Mr. May did not list their Harrison home for sale due to the uncertainties of the timing of his family’s move to London. By late 2006, the delay in his family’s move caused him to move to a smaller rental home in London, again without his family. During the years 2006 and 2007, Mr. May’s professional life flourished in London, as did his social life, which was tied to his work.
At the same time, Mr. May’s marriage was deteriorating, with Mrs. May remaining in Harrison with their two children. In October 2007, Mrs. May served her husband with divorce papers. Claiming abandonment, the divorce papers recited that Mr. May “repeatedly stated his intention not to return to New York and reside with [his family there].” The following month, Mrs. May obtained sole and exclusive use of their Harrison home by stipulation and eventual court decree. Mr. May remained in London throughout the years 2006 through 2008. Their divorce was finalized in 2011.
For the years 2006, 2007, and 2008, Mr. May filed New York State income tax returns separate from his wife as a nonresident. He maintained that he had changed his domicile to London. The Department claimed that Mr. May remained a New York domiciliary, assessing income tax against him as a resident, plus interest and penalties.
Decision. The ALJ held that Mr. May had established a change in domicile to London, considering the criteria previously employed by the Tribunal, which involved: (i) retention of the place of abode in the former domicile; (ii) location of business activity; (iii) family ties; (iv) social and community ties; and (v) formal declarations of domicile. The ALJ noted that both Mr. May and his now-former wife testified credibly and unequivocally at the hearing regarding his intention to make London his and his family’s new and permanent home, testimony that the ALJ considered “extremely potent evidence” of Mr. May’s change in domicile.
Under the income tax regulations and New York case law, an individual’s domicile continues until a new one is established, and the party alleging the change — whether the taxpayer or the Department — bears the burden of proving a change of domicile by clear and convincing evidence. 20 NYCRR 105.20(b); Matter of Bodfish v. Gallman, 50 A.D. 2d 457 (1976).
The ALJ distinguished decisions involving taxpayers who accepted temporary work assignments outside the country, where claimed changes in domicile were rejected. The ALJ also emphasized that Mr. May spent far more time in London than in New York: between 236 and 280 days in London each year, but only between 25 and 40 days in New York.

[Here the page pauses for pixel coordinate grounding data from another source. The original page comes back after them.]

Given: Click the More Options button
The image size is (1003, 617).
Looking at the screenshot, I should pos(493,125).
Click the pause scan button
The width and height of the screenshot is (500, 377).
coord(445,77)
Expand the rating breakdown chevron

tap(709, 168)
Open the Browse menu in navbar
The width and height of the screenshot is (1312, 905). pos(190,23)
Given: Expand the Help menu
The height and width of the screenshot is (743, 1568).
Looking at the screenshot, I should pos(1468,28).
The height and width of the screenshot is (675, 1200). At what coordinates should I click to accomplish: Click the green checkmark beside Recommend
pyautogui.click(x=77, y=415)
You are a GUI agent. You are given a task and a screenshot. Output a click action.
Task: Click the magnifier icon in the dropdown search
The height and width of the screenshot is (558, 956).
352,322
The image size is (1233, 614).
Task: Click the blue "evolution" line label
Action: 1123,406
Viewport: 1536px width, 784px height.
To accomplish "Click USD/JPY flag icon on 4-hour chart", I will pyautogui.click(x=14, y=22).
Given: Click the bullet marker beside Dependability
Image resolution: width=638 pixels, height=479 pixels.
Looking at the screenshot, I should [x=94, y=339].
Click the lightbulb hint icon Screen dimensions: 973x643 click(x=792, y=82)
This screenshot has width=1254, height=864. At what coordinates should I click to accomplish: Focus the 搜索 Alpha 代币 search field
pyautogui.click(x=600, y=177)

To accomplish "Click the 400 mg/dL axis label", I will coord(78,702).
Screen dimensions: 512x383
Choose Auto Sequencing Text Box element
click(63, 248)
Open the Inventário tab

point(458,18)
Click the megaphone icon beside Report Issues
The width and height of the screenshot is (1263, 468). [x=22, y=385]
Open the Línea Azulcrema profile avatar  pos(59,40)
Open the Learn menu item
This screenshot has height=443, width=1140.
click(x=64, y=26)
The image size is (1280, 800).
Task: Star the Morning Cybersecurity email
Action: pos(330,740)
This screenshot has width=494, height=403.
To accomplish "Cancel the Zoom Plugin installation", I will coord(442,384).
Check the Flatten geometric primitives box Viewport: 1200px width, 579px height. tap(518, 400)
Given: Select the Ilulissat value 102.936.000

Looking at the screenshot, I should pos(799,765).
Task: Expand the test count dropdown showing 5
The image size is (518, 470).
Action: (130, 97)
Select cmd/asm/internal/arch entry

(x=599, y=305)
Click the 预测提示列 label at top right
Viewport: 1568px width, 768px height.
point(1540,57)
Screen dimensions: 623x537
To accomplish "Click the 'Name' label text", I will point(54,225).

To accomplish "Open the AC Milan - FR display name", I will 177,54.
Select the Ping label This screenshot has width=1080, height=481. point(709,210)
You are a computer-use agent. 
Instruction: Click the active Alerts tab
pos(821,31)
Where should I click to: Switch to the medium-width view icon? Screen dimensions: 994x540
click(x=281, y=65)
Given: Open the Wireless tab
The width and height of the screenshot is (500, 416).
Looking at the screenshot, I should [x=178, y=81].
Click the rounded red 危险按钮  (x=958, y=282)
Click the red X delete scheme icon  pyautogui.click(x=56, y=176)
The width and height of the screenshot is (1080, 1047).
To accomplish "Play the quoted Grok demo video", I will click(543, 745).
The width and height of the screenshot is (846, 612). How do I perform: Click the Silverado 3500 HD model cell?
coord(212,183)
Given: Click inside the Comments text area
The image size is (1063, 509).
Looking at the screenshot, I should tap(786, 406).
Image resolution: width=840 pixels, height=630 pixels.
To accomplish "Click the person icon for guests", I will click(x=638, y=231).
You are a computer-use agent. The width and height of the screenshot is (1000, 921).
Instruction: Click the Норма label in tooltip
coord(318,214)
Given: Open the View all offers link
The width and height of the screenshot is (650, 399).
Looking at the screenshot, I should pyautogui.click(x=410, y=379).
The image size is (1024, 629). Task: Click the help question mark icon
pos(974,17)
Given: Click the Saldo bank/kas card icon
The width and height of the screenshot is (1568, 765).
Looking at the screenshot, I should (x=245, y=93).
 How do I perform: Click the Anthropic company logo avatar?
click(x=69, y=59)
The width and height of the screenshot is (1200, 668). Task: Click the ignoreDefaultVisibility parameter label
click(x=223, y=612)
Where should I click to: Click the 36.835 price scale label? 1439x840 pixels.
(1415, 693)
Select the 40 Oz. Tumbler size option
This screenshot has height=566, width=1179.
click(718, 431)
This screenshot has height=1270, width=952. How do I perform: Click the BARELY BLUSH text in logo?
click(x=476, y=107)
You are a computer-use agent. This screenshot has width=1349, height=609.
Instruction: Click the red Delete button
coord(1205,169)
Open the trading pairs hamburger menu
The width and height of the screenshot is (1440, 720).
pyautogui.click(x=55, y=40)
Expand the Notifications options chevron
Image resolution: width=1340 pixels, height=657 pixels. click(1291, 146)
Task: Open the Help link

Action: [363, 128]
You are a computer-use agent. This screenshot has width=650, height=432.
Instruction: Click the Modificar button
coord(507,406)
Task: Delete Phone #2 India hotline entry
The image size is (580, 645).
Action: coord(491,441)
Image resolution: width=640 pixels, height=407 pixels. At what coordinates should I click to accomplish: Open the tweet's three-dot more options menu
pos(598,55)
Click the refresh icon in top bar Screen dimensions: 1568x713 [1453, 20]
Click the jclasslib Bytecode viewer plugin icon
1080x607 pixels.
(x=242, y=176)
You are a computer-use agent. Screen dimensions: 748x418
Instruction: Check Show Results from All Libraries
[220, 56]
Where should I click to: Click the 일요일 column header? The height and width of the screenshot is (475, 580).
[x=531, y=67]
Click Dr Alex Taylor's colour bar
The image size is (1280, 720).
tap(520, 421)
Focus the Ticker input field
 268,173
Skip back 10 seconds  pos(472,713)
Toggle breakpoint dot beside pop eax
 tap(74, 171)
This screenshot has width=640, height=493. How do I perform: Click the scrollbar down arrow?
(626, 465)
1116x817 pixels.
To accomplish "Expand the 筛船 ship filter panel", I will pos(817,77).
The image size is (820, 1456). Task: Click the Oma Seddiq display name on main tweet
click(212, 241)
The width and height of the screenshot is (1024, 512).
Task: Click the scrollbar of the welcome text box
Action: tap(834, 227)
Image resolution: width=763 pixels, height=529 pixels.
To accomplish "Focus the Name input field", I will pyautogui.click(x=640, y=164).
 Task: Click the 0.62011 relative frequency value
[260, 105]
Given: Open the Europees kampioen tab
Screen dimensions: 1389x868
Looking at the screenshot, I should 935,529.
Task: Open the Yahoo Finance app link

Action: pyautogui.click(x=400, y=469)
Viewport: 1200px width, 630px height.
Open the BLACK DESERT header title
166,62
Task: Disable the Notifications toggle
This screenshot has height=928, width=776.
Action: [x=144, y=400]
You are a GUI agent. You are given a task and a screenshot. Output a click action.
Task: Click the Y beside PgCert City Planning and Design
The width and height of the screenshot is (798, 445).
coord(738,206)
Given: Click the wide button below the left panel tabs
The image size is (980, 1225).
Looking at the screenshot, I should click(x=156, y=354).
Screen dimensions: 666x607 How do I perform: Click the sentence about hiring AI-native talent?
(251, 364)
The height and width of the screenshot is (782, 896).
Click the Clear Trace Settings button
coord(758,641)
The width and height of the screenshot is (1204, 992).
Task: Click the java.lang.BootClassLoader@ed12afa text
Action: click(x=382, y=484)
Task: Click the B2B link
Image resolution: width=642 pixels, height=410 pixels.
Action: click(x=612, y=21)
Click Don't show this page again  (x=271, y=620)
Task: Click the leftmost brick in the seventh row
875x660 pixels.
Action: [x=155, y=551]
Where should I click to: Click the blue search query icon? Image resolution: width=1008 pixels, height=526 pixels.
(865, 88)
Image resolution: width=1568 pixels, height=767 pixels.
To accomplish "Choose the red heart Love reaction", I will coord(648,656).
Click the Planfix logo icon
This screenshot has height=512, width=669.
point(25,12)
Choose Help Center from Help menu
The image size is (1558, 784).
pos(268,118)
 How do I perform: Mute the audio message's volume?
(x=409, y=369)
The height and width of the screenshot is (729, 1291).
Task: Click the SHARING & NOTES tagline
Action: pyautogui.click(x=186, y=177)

The Department claimed that 20 NYCRR 105.20(d) (3), which provides that “a United States citizen will not ordinarily be deemed to have changed such citizen’s domicile by going to a foreign country unless it is clearly shown that such citizen intends to remain there permanently,” creates a “stronger than general” regulatory presumption against a change in domicile. The ALJ rejected the Department’s assertion that establishing a change to a foreign domicile requires a greater showing than establishing a change of domicile to another state. According to the ALJ, the regulation cited by the Department “simply provides the same standard as required for those claiming interstate, and not international changes of domicile.”
The decision, although not binding precedent and subject to appeal, is noteworthy in its rejection of the Department’s frequently advanced position that establishing a change of domicile to a foreign country is more difficult than to another state. The Department’s position may stem from a misinterpretation of case law involving individuals on temporary work assignments outside the United States who unsuccessfully claimed to have changed their domiciles from New York. The decisions rejecting domicile changes under those circumstances were based on the temporary nature of the individual’s presence outside the country, however, not merely because the individual was claiming a foreign domicile.